Maximizing the B2B eCommerce Opportunity: Don’t Be Afraid to Get Messy

 

In this session, Anna Talerico, Chief Operating Officer at Linux Academy, covers everything from measurement to compensation to goal setting. She started out by pointing out a reality that’s too often ignored: the buyer journey is messy! In contrast to often-shared images of a perfect funnel progressing from awareness to consideration to purchase, buyers make many detours along the way and don’t have a perfect path to becoming customers.

 

Different types of businesses may have different business models and complicated sales environments, but they all they need to focus on one thing: sell the way your buyers want to buy. Here are three easy steps to help you start selling for buyer needs, not internal processes:

 

  1. Define your lanes: Who works what deals? What deals can be sold which ways? Even in a complicated sales environment that involves selling online up to a certain number of seats, sending POs through Zendesk, fielding inbound and outbound calls and more, you can control and define how you sell your product for each kind of deal. Make sure to answer questions like who gets paid on a deal, who gets credit for expansions and renewals or how to transition deals to customer success.

 

  1. Document the ground rules. Once you’ve defined your selling lanes, write down the details—now! Too many companies operate on institutional knowledge about how deals work, leading to confusion and people working at cross-purposes to chase a commission. The more clearly you define and document lanes, the more likely you are to succeed—and the better prepared you will be to scale.

 

  1. Look for loopholes. What deals don’t fit in the system? In one company, salespeople were sending deals over to the eCommerce system to close and then grabbing credit for them, because deals were easier to fulfill that way. They weren’t following the process, but still got commissions! Find and close loopholes like this.

 

  1. Evolve as needed. No matter how good your initial “lanes” are and how well you document them, they won’t be perfect! Make sure they change as your business does. Evolve the processes in line with your team to ensure continued success.

 

  1. Sell the way your buyers want to buy. Don’t force them into anything—make it easy for them every step of the way.

 

Once you start recognizing the messy reality of the buyer’s journey and prepare to handle it, you may be ready to improve your product or service offerings to drive additional growth. Here’s how to do that—by going beyond agile.

 

 

Growth Beyond Agile: Focus on the Customer

 

Andre Morys, cofounder of konversionsKRAFT, discussed the recent hype around A/B testing, growth culture and experimentation—and where the hype falls flat. He shared the top 1% of growth principles that were consistent across 500 global experiments conducted by GO Group, a group of optimization consultants.

 

The Top Growth Principles You Can’t Ignore

  1. Give people a relevant reason to buy. Speak their language, not yours.
  2. Use herding and scarcity: funnel buyers to channels where scarcity exists.
  3. Make people feel good when the going gets tough—add a “you qualify for free shipping” message in checkout, for example.

 

Why are these are winning principles?
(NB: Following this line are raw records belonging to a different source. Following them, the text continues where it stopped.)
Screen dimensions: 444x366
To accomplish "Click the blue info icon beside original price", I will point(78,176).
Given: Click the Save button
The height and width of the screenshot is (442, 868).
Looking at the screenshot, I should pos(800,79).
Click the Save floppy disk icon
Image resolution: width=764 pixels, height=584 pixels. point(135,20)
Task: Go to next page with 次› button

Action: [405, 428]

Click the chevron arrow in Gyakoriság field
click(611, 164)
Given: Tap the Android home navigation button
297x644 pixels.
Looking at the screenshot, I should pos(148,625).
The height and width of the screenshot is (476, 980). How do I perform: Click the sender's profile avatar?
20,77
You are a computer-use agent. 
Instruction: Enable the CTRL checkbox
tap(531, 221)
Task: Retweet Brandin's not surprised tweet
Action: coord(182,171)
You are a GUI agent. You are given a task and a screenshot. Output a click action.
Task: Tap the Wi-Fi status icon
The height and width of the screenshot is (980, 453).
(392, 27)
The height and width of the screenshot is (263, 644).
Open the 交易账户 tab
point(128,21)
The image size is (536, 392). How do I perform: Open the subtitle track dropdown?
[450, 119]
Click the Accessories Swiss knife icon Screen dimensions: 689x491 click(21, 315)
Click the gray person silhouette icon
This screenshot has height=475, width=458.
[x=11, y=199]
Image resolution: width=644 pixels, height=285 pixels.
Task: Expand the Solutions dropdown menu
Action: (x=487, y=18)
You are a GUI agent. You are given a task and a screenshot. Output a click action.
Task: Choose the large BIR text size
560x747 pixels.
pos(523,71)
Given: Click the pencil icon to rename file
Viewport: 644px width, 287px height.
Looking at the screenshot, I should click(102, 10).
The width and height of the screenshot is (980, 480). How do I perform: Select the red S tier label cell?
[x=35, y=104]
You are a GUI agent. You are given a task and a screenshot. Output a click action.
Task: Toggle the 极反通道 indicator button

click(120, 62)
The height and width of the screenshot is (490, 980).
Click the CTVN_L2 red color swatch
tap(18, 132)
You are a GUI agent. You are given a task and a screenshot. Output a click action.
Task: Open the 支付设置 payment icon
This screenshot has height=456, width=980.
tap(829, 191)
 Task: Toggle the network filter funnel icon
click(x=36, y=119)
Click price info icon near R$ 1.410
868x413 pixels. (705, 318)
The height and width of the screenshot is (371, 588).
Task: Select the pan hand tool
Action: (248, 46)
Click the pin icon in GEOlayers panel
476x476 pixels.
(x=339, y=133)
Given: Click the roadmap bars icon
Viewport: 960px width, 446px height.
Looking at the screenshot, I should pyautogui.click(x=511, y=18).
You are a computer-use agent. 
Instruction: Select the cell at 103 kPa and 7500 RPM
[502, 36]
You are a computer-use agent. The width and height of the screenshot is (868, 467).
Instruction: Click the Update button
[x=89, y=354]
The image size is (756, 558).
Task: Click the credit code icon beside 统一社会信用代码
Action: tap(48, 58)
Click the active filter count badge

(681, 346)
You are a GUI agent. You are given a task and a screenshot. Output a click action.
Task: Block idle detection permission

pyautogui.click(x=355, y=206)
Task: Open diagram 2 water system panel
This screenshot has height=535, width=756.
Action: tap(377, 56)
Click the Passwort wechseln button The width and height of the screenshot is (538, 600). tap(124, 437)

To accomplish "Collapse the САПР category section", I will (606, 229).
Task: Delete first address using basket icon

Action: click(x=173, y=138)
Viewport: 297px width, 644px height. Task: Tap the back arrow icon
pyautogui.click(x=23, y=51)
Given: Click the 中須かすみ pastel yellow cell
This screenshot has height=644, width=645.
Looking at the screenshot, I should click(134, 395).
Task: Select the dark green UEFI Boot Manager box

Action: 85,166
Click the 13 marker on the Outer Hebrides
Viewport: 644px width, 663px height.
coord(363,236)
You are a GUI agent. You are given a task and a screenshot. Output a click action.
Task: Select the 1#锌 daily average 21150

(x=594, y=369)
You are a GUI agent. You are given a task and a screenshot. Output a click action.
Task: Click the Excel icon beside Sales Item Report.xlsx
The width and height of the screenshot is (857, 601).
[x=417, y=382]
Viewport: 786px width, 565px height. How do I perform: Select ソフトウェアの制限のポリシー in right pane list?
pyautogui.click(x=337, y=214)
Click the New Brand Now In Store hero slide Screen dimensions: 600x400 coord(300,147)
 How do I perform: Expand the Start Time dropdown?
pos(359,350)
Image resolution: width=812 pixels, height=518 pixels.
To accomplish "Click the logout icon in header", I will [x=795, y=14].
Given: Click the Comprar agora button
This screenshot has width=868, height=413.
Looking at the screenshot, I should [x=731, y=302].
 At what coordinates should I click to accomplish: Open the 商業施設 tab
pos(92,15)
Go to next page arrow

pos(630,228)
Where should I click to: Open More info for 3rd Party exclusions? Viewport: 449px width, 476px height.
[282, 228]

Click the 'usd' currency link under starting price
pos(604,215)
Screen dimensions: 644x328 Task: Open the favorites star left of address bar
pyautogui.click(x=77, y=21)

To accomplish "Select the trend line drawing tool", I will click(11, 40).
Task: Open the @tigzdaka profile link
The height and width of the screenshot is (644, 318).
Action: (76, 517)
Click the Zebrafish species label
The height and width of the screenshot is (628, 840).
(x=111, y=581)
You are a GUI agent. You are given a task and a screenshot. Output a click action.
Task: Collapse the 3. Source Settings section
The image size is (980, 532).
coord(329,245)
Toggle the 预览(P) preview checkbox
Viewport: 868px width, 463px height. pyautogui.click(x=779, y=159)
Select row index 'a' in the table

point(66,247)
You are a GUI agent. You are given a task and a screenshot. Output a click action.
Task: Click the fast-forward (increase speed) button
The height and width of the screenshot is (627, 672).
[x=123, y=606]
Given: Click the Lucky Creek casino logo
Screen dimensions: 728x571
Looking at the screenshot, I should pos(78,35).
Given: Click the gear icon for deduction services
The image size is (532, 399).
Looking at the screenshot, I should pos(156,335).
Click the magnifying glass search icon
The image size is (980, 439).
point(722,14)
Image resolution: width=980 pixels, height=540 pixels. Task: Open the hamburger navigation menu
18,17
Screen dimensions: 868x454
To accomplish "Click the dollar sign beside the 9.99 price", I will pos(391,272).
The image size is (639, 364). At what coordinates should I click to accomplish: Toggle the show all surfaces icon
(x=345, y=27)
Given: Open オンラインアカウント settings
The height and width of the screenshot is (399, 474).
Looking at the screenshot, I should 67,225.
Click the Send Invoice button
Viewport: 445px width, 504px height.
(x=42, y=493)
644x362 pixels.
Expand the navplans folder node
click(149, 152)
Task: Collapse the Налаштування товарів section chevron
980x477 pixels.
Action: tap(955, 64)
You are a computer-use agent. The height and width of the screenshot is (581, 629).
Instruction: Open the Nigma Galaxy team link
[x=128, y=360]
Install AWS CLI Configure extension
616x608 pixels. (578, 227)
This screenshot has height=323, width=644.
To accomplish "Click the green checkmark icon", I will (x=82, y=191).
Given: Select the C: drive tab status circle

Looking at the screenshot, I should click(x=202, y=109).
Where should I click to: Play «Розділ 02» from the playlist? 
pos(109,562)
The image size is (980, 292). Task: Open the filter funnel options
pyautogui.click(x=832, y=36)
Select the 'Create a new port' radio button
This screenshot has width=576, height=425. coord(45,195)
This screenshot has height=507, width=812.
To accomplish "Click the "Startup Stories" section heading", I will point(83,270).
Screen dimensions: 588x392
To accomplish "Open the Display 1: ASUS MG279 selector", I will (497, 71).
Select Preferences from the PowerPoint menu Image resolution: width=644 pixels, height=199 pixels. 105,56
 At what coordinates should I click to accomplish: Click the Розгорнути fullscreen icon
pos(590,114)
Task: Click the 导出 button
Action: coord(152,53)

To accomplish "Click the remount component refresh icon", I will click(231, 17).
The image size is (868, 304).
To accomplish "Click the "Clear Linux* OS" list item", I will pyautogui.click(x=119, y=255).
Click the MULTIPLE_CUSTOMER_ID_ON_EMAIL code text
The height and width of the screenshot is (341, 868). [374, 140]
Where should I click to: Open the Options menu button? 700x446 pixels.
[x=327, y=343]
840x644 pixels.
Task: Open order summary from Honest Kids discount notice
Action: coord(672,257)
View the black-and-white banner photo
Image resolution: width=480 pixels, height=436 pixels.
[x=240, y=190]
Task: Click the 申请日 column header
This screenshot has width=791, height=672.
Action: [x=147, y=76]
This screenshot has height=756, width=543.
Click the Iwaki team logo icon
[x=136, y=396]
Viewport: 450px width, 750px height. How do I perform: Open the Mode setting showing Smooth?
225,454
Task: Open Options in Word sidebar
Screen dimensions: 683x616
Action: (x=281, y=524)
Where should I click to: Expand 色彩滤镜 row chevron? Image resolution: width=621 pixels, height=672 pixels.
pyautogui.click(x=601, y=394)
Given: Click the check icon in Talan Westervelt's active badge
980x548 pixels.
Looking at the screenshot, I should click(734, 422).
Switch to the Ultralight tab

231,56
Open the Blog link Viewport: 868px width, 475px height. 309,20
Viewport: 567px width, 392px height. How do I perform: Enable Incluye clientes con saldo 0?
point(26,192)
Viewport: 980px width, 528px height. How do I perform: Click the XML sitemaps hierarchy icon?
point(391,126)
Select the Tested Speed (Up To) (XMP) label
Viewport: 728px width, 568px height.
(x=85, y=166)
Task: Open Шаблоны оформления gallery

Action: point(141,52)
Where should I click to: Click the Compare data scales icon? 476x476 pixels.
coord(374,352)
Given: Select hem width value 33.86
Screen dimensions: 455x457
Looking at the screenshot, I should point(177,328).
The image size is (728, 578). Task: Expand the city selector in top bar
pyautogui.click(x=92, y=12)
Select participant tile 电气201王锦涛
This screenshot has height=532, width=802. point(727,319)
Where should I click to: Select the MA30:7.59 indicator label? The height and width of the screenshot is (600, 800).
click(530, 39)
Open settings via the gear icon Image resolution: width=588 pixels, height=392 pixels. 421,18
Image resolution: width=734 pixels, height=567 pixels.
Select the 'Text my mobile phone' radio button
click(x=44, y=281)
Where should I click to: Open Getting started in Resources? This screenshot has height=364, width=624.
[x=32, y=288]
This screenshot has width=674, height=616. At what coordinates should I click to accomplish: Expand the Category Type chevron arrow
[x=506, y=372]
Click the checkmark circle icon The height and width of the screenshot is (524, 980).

Because they start with human behavior, not marketing departments. Too many marketers think about templates and tracking pixels rather than people and behavior. Leading with tactics will never win: lead with the customer instead.

While these principles are globally applicable, you’ll need to build out your own experimentation engine to find similar principles that work for your company. You can do that by getting started with an agile approach to growth.

 

What Does It Mean to Be Agile?

 

Agile has clearly taken off: the methodology has been widely adopted, with colorful sticky notes and cool illustrations available even on stock photo sites. But there’s way more to agile than feel-good sticky notes and cute drawings.

A lot of people are involved with agile processes, and agile means that product gets shipped more often, but it doesn’t always mean that the product gets better. Quality often rests with the product owner (PO). A good product owner will produce good product; a “bad” one will build a bad one. This means that agile alone is not enough—an agile team can build a product with a poor customer experience.

 

To ensure that agile works for your customers, not against them, have your company (including your PO!) adopt these three tasks to produce growth:

  • Analyze customer problems
  • Prioritize work (throw away irrelevant ideas!)
  • Validate learnings (with a quantitative framework)

 

The growth equation: analyze x prioritize x validate = growth

                                               

Start to move from thinking about features to thinking about customer needs. You’d be surprised to discover how many features are not designed with the customer in mind. In addition, when testing, don’t just test, test the right thing. Work on understanding customer needs through interviews, behavioral studies and more. Don’t stop your research after just a few interviews. Find out how customers really feel. And get angry about customer problems! When their problems drive you, you’ll succeed.